I looked at two scenarios I found online which asked how EV and EqV would be affected:
1. Company issues out $100 in dividends
2. Company finds $100 in the street and keeps it in their bank account
Now for #1, dividends is related to common stock, so equity value changes according to the guide. It falls by $100. There's nothing operations-related here, so enterprise value doesn't change. I was confused when trying to check this answer with the formula though. If equity value is market price * # of shares outstanding, then why would issuing dividends change it? I understand that dividends declared and paid out decrease cash and decrease retained earnings. However, isn't equity value based off paid-in capital accounts and not retained earnings(earned capital)? Do we assume that there is a corresponding decrease in the price per share after dividend issuance that causes EqV to fall by the amount of the dividend? If so, then it would check out because cash falls by $100 and EqV falls by $100 leading to no change in EV.
I had a similar confusion with #2 based on the definition of EqV. EV doesn't change because cash isn't a core operating asset. Using the formula, if cash increases by $100, then something else in the formula would have to increase by $100 to balance it out. I guess the only one that would make sense is EV, but that's where I get confused again. I get cash would be debited and retained earnings credited, but why does equity value change based off retained earnings? Per its definition, EqV doesn't factor in retained earnings directly. I suppose it indirectly would be affected because increase in retained earnings would probably increase the price of shares in the market, but how would that be immediately reflected in EqV after the company pocketing the cash? Is there some hidden thing I am missing from EV including retained earnings?
Here are my questions(in case you didn't want to read the post):
1. Why is EV defined as the value of only the core business operations to all investors? If EqV is the value of all assets to equity investors, why doesn't EV also include all value of all assets since it includes every single investor group?
2. Is EqV different from total stockholders' equity on the balance sheet? If so, why do things that affect retained earnings(like dividends) affect EqV by the exact same amount? Do we assume a perfect/efficient market?

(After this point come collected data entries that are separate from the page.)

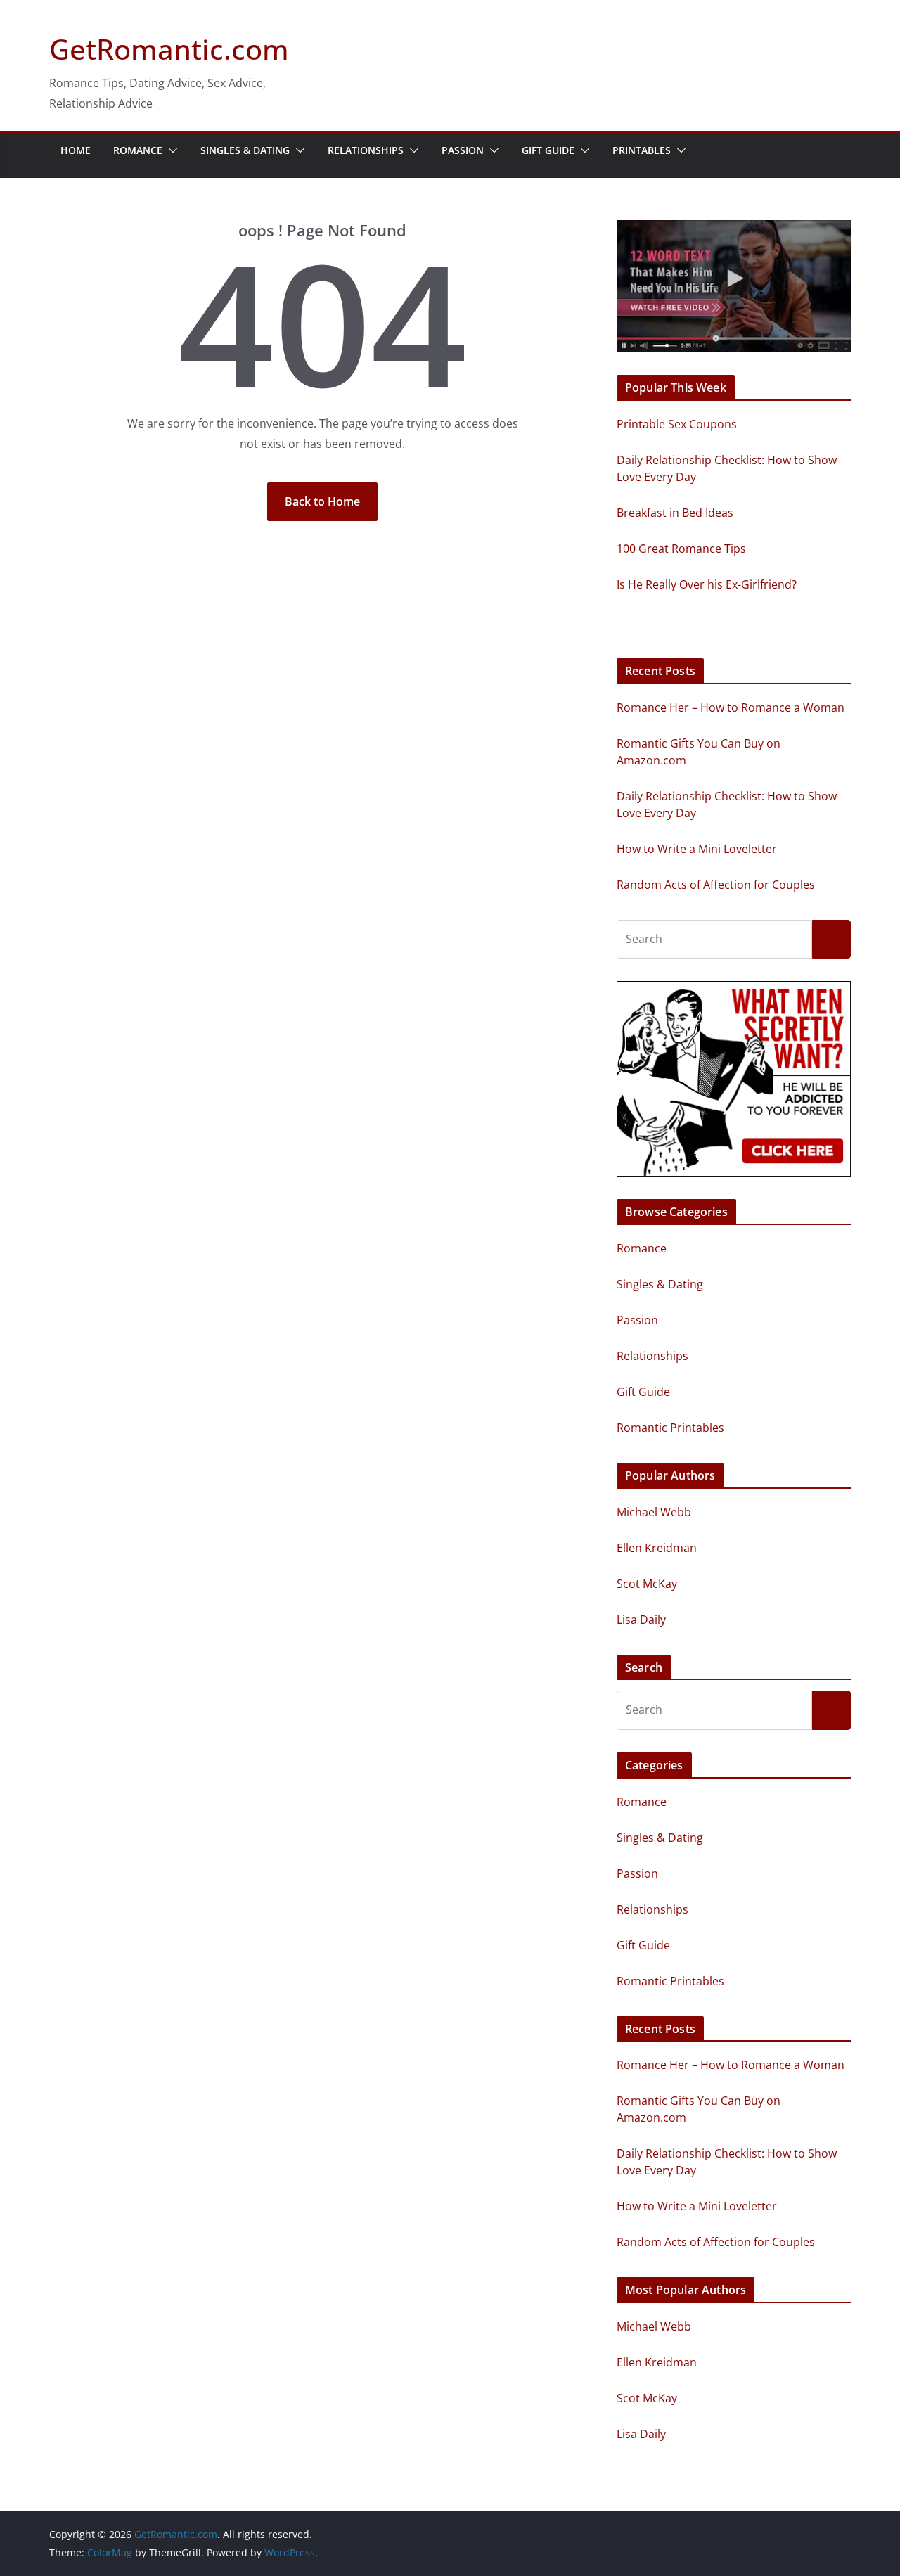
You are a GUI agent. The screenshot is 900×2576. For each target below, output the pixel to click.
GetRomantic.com (169, 49)
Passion (463, 150)
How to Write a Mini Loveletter (697, 849)
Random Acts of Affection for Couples (716, 884)
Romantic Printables (670, 1427)
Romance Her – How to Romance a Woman (730, 707)
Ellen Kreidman (657, 1548)
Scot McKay (647, 1583)
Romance (137, 150)
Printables (641, 150)
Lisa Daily (641, 1619)
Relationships (366, 150)
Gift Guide (548, 150)
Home (75, 150)
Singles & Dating (245, 150)
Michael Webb (654, 1512)
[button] (170, 150)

3. EV of 0 does not mean you can purchase the company for nothing correct? My understanding is that EqV is the purchase price to acquire the company, and EV is like factoring in the net transaction price based on the operating assets of the company acquired. Although, the guide from M&I says not to think about it as a takeover price. For example, say a person invested $50 cash and started a company, and you decided to purchase it. Assume no debt. The equity value is $50 and that would be the purchase price to acquire the company. However, EV would be 0 because you have $50 after buying the company, so in effect the net transaction price based on the assets of the business is 0. Is that correct?
4. For shares outstanding in EqV calculation, does that include preferred stock shares or no?
5. For EPS calculation, are preferred stock shares included in outstanding shares in the denominator?
6. What is the best way to truly understand EV or EqV? Do you think the M&I guide in this post is the best way to think about it, or just remember the formulas? What has worked for you to master this concept?
Sorry for the long post; I'm a noob to IB and actually want to understand the material instead of just memorizing. Thanks for taking the time to read this post and respond!